There is a substantial difference between a power of legislation limited as to subject matter and a general power of legislation unlimited as to subject matter but restricted in operation by fetters arising aliunde. In the former case an attempt to legislate on a matter outside the limits would be wholly ineffectual. In the latter case an enactment general in terms, but excluding from its operation the excepted matters, would of course be valid. If the exclusion were made to take effect so long as the fetters continued the law would be unexceptionable in form, and if the fetters ceased to be operative the operation of the law would become unrestricted. The case of a law which is not to come into operation as to a specific thing until the fetter is removed is in substance the same. And that is the present case.

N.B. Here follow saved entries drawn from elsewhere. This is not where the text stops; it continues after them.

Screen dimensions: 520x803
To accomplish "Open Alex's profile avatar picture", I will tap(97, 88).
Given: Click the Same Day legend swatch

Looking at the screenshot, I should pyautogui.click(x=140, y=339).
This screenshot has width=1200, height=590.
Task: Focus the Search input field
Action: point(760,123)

Thus, if a local authority has power to make a by-law on a specific subject matter, but so that the by-law shall not be applicable to cases governed by positive law inconsistent with it, a by-law general in terms would be valid, although its operation would be limited so long as the latter law was in force, but on the repeal of the latter law the operation would be extended. So, if the Synod is authorized to make rules or Ordinances dealing with the subject matter of Church property, but so as not to interfere with particular property governed by specific contracts or obligations, an Ordinance on that subject framed in general terms is not ultra vires, although its operation does not extend to cases governed by the specific contracts or obligations, so long as they exist. When they cease to exist the operation becomes general.

I think therefore that this objection fails.

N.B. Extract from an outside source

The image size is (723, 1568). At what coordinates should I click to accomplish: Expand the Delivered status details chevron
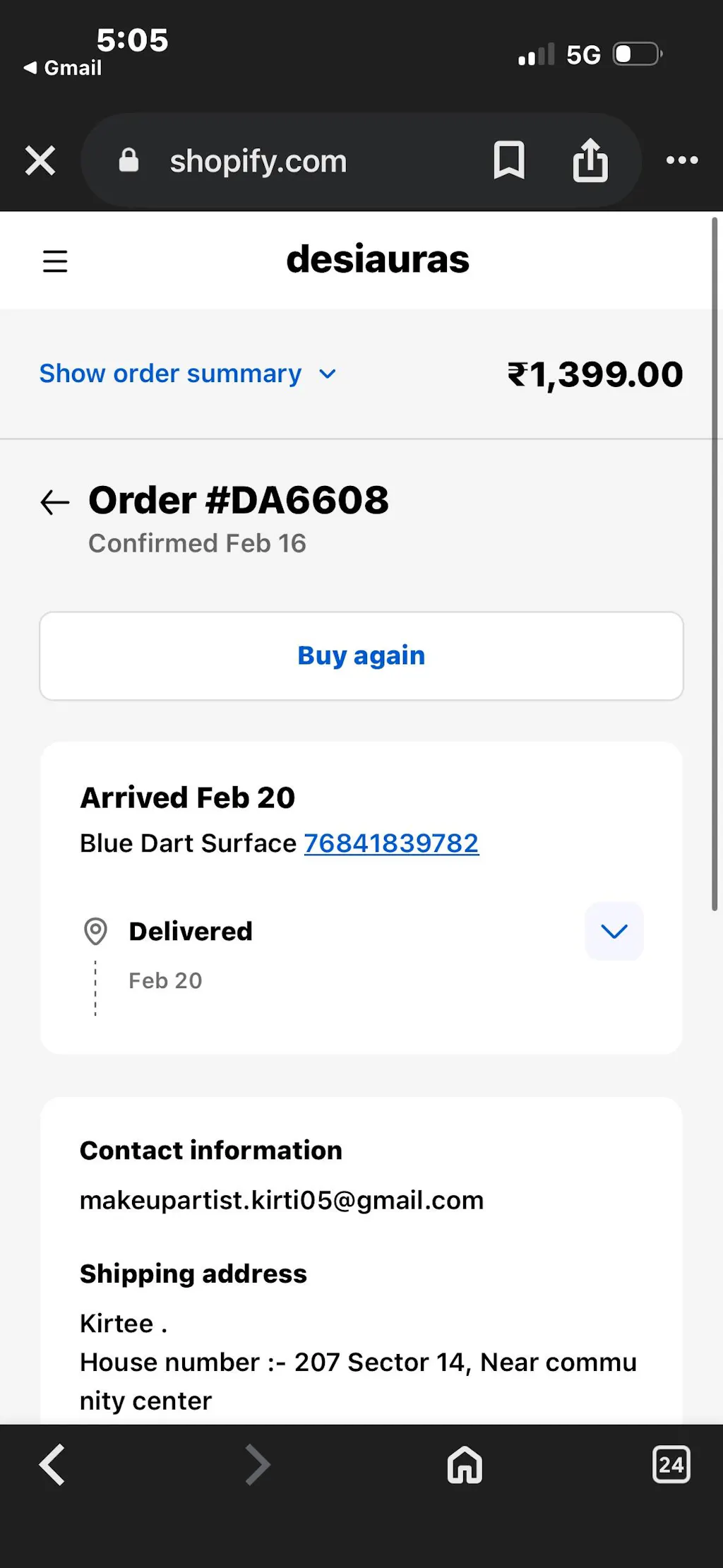coord(614,931)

The same arguments afford an answer to any objection to the validity of the Ordinance that might be founded on the language of the Constitutions. The Ordinance is not invalid, but its operation does not extend to the prohibited matters. As to the other objection that the language of clause 34 is that of futurity, I think that it should be regarded in the light of an arbitral Ordinance making new and general provisions for the disposal of the rents and profits of all glebe lands, and that, so regarded, it ought to be construed as relating to the rents derived from existing as well as from future leases. Indeed a rigorous grammatical criticism leads to the same result. For the antecedent to the words "the said rents and profits" is "the rents and profits thereof:" and the antecedent of "thereof" is "the said glebe land."

For these reasons I think that the validity and effect of the Ordinance depends entirely upon the construction of the Act of 1897, which I proceed to consider.

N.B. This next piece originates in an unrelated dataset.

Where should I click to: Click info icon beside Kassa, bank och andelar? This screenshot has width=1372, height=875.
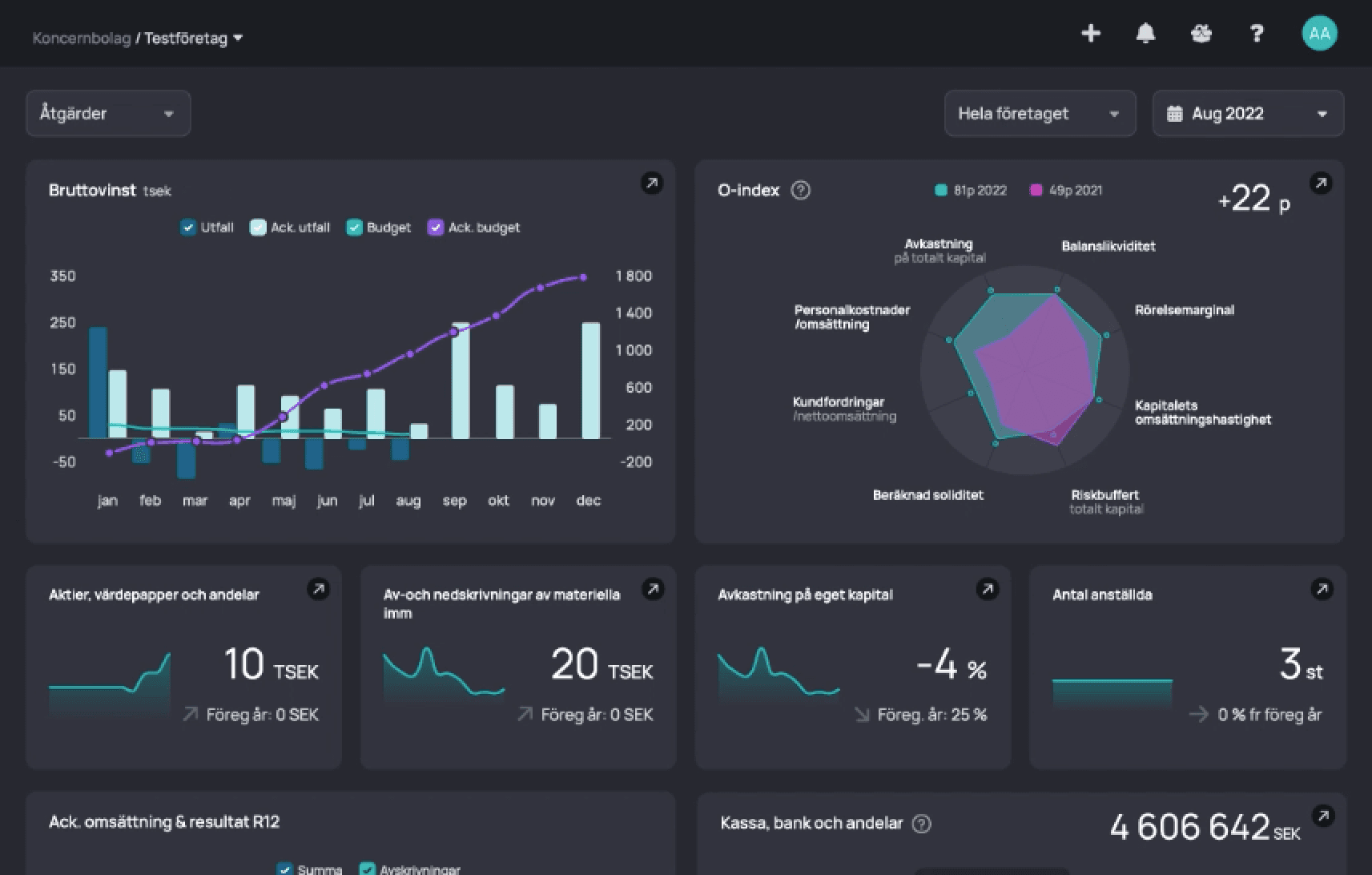[x=922, y=824]
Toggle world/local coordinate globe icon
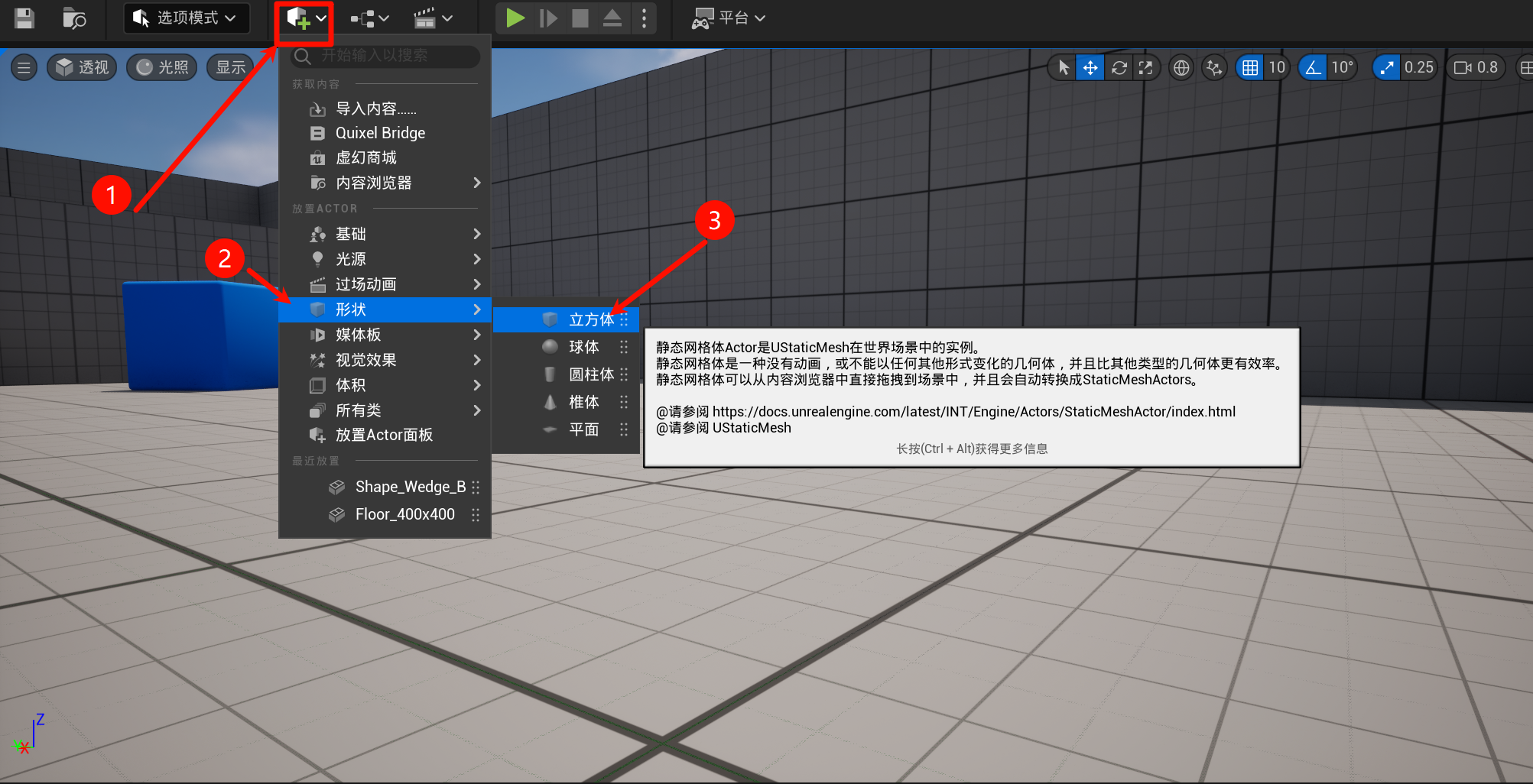1533x784 pixels. pos(1181,68)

That Act first recites an Ordinance of the Church of England Provincial Synod of the Province of New South Wales (which comprised all the Dioceses of that Colony), by which it was ordained and resolved that application should be made to the legislature to repeal (amongst other Acts) the Act of 1837, but without prejudice to anything done under it before the repeal, and that in the proposed repealing Act provision should be made for bringing under the provisions of any Ordinance to be from time to time passed by the Synod of the Diocese in the Province all lands held for the benefit of the Church in such Diocese, whether the lands were held upon the trusts of the repealed Acts or other trusts "but without prejudice to anything done under such trusts respectively before the said repeal."

Here it is to be remarked that the recited Ordinance on which the proposed legislation was to be based, as well as the Act now in recital, recognized that something might have been done under the trusts of the repealed Acts which might, unless saved, be prejudicially affected by the Act, and did not intend that the Act should have any such operation. The preamble accordingly bears on its face a statement of intention not to affect prejudicially anything so done. The preamble proceeded to recite that in every Diocese of the Province provision had been made for the management of "parochial Church property." It is common ground that in the Diocese of Sydney the only provision that had been made for this purpose was the Ordinance of 1891. It was suggested that this recital, coupled with the provisions of sec. 2, to which I will directly advert, operated as a legislative validation of clause 34, but I do not think that this contention can be supported. The recital seems, however, to me to be a legislative recognition of the Ordinance as having been adopted in fact, leaving its legal operation to be determined by the rules applicable to such a document, having regard to the limits of the authority of the framers.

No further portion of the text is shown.